華麗なツインG、美しく分厚いボーカル・ハーモニー、そして繊細な泣きメロをフィーチュアした、ドラマティックで 叙情的なHRサウンドを聴かせる英国の4人組が、'81年に発表した1stアルバム。(邦題は『戦慄のマンティス』) 必殺の名曲“CHILDREN OF THE EARTH"と“LOVER TO THE GRAVE"を収録し、NWOBHMムーブメントの中でも屈指の 完成度を誇る1枚と高く評価されながらも、権利関係の複雑さから、長年再発される事なく「幻の名盤」扱いされていた本作。 それゆえ、'95年に念願叶って復刻が果たされた時には、多くのファンが感涙に咽んだというが、実際のところその作風は、 爽やかな曲調のOPナンバー①が象徴するように、結構ポップ路線寄りのサウンドなので、メロメロに泣きまくる (例えば3rd『A CRY FOR THE NEW WORLD』のような)内容を期待していた後追いリスナーの中には、 ちょっぴり拍子抜けした人も少なからずいたのではなかろうか? とは言え、仄かな哀愁を含んだ曲調、キャッチーなサビ、ポップなメロディを歌っても決して明るくなりきれないヘタウマVo といった要素も、間違いなく初期マンティスの魅力であり、③④⑦⑧等の楽曲は聴き応え十分の佳曲に仕上がっている。 そして何と言っても本作は、このバンドの「静」の魅力が詰め込まれた美しくもドラマティックな⑤と、 スリル/ドラマ性/泣きメロと、三拍子揃った完全無欠の⑨の存在がトドメを刺す。どちらもPRAYING MANTISのみならず、 NWOBHMをも代表する名曲中の名曲。また、この2曲の陰に隠れがちながらも、シャープに疾走するアグレッシブな⑥も、 同様の路線を行く存在として、キラリと光を放っている事も付け加えておきたい。 メロディ愛好派なら、死ぬ前に1度は聴いておきたい名盤。

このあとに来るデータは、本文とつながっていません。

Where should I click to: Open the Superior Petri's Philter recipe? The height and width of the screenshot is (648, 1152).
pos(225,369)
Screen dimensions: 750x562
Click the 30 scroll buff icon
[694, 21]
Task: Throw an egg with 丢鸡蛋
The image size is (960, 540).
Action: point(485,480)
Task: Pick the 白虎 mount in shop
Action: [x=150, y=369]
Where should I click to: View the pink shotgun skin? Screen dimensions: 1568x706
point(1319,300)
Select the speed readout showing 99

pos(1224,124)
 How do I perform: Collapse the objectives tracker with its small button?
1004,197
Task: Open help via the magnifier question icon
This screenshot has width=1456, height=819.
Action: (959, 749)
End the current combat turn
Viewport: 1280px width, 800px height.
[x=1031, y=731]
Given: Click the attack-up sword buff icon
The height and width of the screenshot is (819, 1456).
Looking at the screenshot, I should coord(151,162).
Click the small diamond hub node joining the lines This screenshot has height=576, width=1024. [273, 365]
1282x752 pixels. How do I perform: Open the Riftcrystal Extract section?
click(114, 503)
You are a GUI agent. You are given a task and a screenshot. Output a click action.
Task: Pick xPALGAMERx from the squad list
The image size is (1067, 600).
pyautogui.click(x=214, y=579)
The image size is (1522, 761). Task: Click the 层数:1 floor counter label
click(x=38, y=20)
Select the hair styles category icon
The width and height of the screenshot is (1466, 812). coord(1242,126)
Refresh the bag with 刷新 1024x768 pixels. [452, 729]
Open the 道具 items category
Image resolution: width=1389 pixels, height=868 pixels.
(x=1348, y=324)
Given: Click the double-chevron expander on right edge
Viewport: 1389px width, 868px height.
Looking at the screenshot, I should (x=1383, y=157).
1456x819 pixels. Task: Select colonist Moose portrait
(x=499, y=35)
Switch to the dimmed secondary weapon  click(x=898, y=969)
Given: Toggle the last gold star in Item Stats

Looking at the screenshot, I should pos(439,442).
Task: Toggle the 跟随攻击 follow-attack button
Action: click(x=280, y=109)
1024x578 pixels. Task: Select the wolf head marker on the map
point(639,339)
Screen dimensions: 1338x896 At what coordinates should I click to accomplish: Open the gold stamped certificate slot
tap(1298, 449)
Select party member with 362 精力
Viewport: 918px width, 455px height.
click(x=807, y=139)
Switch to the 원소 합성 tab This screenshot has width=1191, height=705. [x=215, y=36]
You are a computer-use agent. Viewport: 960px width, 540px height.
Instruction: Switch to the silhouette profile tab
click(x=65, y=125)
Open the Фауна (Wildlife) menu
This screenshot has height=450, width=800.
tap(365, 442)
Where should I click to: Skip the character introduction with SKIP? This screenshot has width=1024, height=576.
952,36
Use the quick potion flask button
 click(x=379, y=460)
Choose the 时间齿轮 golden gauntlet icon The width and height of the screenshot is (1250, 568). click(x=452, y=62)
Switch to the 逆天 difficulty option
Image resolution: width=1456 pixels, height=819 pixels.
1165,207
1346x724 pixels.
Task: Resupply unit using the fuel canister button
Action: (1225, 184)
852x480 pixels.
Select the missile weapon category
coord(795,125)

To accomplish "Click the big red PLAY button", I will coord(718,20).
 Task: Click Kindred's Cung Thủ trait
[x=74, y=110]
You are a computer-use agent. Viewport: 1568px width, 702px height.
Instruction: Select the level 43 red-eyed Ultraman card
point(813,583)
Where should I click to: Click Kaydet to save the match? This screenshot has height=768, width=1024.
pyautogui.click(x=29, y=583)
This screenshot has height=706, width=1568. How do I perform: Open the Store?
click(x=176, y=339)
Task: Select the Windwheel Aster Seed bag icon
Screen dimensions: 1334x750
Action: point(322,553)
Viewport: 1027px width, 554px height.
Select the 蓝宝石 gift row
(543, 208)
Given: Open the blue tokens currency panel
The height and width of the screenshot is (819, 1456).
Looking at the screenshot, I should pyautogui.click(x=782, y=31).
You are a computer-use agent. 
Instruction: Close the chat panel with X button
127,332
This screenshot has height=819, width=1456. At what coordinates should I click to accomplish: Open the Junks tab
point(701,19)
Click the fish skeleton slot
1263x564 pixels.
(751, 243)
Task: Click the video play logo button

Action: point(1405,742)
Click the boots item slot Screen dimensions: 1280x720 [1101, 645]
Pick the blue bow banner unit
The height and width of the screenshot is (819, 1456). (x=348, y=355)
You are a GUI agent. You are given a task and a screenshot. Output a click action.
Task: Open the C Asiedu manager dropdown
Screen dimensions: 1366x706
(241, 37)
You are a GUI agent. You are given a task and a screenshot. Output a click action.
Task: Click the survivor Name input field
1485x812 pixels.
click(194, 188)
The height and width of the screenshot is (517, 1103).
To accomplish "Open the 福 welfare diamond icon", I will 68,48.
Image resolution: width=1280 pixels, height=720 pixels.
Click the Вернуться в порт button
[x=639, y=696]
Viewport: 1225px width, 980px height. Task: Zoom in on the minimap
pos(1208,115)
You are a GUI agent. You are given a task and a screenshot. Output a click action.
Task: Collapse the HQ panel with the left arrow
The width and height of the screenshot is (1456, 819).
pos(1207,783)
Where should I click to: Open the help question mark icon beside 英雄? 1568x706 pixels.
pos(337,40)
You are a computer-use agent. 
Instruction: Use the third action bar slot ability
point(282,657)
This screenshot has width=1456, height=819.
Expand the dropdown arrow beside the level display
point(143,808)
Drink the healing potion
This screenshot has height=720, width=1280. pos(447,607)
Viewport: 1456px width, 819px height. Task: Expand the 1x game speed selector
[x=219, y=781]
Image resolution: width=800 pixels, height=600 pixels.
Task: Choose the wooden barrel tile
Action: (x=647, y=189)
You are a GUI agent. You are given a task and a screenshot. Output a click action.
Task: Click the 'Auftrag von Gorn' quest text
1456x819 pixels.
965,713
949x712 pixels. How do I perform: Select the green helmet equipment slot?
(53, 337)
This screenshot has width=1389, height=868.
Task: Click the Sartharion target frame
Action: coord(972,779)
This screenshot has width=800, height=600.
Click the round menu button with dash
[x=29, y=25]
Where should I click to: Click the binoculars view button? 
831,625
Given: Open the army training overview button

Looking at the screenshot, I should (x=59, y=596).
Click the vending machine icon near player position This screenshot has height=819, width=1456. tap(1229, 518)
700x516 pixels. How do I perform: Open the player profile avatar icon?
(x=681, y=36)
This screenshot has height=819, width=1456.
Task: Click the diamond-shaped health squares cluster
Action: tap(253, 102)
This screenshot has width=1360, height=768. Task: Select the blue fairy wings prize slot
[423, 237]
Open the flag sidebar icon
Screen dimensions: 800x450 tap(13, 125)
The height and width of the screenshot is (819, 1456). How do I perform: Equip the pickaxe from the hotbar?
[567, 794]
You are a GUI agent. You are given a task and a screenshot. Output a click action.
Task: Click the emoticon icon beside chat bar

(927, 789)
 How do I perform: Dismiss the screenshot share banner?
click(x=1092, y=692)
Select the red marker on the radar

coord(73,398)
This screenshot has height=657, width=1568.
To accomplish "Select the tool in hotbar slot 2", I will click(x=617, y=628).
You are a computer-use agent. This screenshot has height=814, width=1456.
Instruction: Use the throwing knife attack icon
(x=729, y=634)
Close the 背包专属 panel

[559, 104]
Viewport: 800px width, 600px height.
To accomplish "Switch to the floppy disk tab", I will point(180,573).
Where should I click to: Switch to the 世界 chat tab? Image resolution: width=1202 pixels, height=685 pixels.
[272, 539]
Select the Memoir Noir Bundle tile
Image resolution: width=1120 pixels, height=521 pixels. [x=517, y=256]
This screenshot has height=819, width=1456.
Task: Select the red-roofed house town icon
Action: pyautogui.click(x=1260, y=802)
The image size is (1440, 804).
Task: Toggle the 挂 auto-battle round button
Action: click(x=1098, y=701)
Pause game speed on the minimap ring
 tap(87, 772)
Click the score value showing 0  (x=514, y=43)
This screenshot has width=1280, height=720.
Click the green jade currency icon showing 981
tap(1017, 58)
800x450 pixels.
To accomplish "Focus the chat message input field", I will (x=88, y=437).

'76年、英国はウェスト・ミッドランド地区ストーブリッジにて結成。同じ学校に通っていたシーン・ハリス(Vo)、ブライアン・タトラー(G)、ダンカン・スコット(Ds)、コリン・キンバリー(B)というラインナップで活動を開始したDIAMOND HEADが、『SHOT OUT THE LIGHTS』と『SWEET & INNOCENCE』の2枚のシングル発表後、'79年に自主制作した1stフル・アルバム。 METALLICAが、本作収録の“HELPLESS"“AM I EVIL?"“THE PRINCE"“IT'S ELECTRIC"をカヴァーしたことで、一躍メタル・ファンの間で知名度を高め、他にもMEGADETHやSLAYERを筆頭とする、スラッシュ・メタル群に大きな影響を与えたことでも知られる彼らだが、同様に「元祖スラッシュ・メタル」と呼ばれるVENOM、MOTORHEAD、TANK、RAVENといったバンドと比べると、攻撃性や疾走感はそれ程でもなく、寧ろ、シーンの朗々と歌い上げるヘタウマVoと、タトラーの構築美溢れるGプレイの活かされた、6~9分台の長尺曲を含む大作主義の作風は、70年代ハードロックの面影を色濃く残している。特に、10分近くに及ぶドラマティックな③を聴くと、SOUNDS誌が「NEW LED ZEPPELIN」と評したのも、良く分かる・・・かな? 但し、彼らは飽くまでHMバンドであり、その最大の魅力は回転の速い、シャープなGリフの数々。幾多の名リフを生み出したNWOBHMムーブメントの中にあっても、本作は特異且つクールな名リフの宝庫で、全編通して駄リフは1つもない。取り分け燦然と光り輝くのが、①②③④⑤⑥⑦・・・って、これじゃ全部か。へヴィ・メタリックなエネルギーと疾走感、そして劇的な曲展開を兼ね備えた②は、本作の白眉であるだけでなく、NWOBHM史に残る名曲の1つ。 このリフ・ワークが、後のスラッシュ・メタルのインスピレーション源になったというのも、大いに納得がいく。名盤。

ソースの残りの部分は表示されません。